• **Try it**
Everything in the records below should be set down again, word for word.

• **Dataset entries**
== == ==
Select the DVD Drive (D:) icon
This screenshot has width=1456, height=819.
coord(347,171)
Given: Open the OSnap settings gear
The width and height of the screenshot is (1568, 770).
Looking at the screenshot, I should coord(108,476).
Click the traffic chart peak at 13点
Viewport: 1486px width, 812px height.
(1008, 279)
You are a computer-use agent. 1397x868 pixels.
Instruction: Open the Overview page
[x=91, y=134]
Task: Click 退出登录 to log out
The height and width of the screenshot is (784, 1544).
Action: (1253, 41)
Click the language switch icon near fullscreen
== == ==
• **Answer to this task**
Select the DVD Drive (D:) icon
This screenshot has width=1456, height=819.
coord(347,171)
Given: Open the OSnap settings gear
The width and height of the screenshot is (1568, 770).
Looking at the screenshot, I should coord(108,476).
Click the traffic chart peak at 13点
Viewport: 1486px width, 812px height.
(1008, 279)
You are a computer-use agent. 1397x868 pixels.
Instruction: Open the Overview page
[x=91, y=134]
Task: Click 退出登录 to log out
The height and width of the screenshot is (784, 1544).
Action: (1253, 41)
Click the language switch icon near fullscreen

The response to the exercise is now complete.